▸ **Provided records**
<<<<

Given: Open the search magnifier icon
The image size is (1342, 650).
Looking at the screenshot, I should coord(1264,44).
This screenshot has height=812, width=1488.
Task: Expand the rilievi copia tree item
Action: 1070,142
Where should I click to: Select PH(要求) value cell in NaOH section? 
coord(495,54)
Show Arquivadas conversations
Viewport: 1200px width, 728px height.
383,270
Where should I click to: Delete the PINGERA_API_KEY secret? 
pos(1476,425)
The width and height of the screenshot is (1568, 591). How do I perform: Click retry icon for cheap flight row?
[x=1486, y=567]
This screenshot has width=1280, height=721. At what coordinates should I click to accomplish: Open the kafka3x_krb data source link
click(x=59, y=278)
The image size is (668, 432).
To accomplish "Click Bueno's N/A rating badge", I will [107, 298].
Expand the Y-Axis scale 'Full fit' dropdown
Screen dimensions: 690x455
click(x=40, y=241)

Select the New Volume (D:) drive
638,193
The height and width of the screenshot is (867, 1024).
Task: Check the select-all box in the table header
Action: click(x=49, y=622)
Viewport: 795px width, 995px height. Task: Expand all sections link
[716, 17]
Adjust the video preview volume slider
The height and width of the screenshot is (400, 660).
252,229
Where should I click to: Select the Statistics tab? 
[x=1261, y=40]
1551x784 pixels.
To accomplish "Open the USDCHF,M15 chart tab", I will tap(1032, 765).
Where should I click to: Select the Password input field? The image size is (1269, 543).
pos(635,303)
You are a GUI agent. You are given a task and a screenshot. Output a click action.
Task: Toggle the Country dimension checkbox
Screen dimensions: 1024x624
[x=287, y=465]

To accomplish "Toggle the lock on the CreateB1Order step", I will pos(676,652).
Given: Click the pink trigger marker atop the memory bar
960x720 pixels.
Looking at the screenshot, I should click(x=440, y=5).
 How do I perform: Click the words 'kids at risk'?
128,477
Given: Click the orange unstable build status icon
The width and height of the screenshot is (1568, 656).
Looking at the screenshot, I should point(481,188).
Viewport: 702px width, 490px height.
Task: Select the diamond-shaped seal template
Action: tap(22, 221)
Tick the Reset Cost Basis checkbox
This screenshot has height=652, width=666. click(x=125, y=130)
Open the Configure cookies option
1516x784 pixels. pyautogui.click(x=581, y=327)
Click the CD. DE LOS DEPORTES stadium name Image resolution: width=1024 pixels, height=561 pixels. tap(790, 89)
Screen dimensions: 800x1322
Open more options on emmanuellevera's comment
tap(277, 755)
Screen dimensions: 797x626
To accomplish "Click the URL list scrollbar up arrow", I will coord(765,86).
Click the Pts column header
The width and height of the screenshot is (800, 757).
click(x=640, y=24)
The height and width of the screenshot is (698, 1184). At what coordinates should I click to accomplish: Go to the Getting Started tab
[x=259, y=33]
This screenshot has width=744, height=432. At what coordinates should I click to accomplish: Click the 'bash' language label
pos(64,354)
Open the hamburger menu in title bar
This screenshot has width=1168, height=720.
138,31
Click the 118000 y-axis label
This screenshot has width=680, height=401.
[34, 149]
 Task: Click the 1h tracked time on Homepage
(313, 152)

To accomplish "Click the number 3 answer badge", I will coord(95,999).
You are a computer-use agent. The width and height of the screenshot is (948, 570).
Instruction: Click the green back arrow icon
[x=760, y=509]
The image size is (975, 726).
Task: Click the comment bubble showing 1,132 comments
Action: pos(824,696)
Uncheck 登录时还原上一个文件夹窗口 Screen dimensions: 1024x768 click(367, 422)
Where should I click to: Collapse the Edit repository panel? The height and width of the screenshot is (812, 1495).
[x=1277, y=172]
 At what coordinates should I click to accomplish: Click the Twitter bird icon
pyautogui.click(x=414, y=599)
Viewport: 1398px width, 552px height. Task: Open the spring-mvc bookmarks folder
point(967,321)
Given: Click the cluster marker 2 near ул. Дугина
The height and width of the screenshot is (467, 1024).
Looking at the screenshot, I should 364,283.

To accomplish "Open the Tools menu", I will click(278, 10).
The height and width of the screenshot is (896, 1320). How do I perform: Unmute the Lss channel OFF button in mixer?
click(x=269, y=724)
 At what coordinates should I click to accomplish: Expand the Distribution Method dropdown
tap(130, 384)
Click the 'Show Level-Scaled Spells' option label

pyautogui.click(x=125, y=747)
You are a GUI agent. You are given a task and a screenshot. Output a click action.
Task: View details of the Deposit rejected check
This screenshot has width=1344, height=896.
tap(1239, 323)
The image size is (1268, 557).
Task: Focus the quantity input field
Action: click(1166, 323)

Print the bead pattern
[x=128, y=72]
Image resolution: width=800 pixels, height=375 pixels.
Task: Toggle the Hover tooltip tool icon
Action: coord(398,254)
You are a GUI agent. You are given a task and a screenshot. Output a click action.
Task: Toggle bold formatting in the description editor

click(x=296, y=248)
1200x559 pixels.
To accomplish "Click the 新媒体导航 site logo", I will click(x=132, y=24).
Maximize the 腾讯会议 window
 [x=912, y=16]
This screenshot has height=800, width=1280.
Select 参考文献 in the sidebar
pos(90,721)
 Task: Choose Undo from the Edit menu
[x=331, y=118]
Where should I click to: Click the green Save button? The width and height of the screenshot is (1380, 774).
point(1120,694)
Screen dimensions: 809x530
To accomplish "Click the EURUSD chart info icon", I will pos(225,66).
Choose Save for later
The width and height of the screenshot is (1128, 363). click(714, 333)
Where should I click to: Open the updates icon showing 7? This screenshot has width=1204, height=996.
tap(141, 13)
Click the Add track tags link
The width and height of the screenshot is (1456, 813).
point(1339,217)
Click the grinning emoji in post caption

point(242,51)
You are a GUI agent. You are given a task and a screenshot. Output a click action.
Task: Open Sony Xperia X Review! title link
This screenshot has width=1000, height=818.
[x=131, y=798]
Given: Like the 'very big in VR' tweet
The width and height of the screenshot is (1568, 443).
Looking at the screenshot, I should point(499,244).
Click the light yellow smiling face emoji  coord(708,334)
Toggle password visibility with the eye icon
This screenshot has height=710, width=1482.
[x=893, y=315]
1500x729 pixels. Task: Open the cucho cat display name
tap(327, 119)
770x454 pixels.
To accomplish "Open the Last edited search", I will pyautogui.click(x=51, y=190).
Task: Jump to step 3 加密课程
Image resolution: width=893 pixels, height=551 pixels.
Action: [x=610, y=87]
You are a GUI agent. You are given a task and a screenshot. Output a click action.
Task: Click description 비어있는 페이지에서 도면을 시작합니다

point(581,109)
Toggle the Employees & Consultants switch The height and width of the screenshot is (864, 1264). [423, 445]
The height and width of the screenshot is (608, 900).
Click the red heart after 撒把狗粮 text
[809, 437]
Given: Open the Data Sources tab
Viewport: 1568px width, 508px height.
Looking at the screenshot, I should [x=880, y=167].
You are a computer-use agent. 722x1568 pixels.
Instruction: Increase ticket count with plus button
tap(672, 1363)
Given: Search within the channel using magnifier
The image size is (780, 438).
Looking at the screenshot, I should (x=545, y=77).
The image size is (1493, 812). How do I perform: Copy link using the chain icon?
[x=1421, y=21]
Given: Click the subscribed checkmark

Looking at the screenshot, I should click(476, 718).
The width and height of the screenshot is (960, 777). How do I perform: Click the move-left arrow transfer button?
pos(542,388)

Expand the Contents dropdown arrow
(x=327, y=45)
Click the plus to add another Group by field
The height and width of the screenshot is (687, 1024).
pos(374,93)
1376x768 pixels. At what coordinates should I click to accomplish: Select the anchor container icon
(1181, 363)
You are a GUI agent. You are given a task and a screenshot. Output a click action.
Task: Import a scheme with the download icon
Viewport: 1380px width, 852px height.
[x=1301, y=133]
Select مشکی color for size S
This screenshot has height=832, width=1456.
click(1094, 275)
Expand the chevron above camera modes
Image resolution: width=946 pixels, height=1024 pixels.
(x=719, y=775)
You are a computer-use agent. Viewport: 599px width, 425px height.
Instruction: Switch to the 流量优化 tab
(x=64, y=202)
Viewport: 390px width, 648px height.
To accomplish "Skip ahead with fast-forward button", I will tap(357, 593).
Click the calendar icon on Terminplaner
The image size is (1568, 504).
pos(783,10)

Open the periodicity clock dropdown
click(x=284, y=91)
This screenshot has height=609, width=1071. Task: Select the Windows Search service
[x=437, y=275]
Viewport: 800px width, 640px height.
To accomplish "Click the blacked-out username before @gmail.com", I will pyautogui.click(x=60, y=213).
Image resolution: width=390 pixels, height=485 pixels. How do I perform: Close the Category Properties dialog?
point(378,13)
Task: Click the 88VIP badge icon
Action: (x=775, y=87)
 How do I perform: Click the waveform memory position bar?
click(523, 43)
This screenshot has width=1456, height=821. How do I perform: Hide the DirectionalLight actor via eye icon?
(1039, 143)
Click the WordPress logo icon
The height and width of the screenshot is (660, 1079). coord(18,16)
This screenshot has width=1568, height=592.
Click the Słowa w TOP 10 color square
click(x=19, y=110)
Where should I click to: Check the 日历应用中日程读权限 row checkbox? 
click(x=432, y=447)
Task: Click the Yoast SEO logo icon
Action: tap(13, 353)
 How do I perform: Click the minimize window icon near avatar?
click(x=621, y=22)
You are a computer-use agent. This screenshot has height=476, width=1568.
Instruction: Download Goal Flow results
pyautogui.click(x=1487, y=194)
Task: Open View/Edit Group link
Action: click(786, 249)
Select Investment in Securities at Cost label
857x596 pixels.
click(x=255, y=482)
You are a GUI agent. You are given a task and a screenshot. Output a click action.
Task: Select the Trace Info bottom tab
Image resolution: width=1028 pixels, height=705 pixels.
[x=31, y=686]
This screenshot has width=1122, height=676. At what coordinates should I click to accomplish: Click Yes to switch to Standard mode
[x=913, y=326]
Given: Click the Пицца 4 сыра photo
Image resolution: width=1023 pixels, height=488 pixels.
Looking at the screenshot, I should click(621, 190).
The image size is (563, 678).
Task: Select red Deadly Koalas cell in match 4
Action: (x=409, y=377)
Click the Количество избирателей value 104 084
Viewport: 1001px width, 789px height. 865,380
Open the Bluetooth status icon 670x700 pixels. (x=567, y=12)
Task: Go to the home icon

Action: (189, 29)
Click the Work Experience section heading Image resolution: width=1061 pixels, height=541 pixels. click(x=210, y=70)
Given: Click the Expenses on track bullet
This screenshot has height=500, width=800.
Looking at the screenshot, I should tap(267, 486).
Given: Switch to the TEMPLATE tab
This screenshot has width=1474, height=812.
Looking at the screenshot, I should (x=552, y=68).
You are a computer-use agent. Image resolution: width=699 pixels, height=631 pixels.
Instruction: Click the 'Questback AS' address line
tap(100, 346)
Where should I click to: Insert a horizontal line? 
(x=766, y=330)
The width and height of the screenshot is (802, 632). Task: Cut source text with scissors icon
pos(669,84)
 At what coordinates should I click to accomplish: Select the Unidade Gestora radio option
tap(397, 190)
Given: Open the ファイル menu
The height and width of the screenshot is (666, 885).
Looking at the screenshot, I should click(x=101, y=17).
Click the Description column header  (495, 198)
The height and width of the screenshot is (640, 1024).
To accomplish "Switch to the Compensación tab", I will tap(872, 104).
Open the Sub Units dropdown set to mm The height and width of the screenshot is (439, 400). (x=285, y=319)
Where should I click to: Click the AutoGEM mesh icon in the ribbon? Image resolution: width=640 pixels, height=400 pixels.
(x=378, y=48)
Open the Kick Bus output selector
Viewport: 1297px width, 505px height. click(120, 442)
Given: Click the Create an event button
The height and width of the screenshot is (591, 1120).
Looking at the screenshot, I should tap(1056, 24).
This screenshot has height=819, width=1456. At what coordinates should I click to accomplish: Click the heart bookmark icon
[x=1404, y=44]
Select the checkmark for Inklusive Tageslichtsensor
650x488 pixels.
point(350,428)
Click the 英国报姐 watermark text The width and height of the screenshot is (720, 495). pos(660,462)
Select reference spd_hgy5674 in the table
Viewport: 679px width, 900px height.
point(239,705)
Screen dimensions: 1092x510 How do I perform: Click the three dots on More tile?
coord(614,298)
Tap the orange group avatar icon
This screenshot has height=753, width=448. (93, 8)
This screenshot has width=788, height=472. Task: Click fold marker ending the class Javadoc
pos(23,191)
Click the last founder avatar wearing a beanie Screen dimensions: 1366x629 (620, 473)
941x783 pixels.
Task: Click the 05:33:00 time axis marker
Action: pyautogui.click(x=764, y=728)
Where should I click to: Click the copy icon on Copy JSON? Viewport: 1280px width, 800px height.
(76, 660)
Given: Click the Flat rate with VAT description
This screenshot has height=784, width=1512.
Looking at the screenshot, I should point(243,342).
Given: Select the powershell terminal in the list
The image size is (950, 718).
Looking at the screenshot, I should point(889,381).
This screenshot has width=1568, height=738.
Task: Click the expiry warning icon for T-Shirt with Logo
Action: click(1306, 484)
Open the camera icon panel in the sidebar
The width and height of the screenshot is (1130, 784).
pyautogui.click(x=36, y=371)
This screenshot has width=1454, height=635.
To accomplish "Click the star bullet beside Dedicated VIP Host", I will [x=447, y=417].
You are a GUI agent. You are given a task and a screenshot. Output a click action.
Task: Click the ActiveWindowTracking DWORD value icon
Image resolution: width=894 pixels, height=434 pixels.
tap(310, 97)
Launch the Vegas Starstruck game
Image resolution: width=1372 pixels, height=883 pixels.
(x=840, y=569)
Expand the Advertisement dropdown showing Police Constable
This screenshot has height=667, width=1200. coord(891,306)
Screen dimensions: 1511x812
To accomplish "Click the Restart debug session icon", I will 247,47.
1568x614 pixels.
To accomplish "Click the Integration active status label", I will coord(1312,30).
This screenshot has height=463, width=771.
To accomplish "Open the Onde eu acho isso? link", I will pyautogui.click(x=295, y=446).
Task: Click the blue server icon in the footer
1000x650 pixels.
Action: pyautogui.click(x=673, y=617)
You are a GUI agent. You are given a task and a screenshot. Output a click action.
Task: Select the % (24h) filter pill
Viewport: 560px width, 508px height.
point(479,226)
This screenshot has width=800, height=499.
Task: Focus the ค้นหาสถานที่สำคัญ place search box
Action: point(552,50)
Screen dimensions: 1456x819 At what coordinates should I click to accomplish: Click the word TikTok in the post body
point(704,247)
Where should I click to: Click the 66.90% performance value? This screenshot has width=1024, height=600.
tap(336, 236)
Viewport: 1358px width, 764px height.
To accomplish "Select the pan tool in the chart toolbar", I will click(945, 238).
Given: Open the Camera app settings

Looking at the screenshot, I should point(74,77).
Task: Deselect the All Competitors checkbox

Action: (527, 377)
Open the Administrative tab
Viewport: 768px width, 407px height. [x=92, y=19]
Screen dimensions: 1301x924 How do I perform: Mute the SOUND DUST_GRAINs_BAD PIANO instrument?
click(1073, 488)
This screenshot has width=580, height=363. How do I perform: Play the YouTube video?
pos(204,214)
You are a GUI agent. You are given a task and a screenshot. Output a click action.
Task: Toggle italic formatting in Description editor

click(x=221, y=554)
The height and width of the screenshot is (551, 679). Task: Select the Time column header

>>>>

▸ **Try it**
Show all lines in the entries above where the word "computer" appears.

▸ **Result for this task**
You are a computer-use agent. The width and height of the screenshot is (948, 570).
You are a computer-use agent. 722x1568 pixels.
You are a computer-use agent. Viewport: 599px width, 425px height.
You are a computer-use agent. This screenshot has height=476, width=1568.
You are a computer-use agent. Image resolution: width=699 pixels, height=631 pixels.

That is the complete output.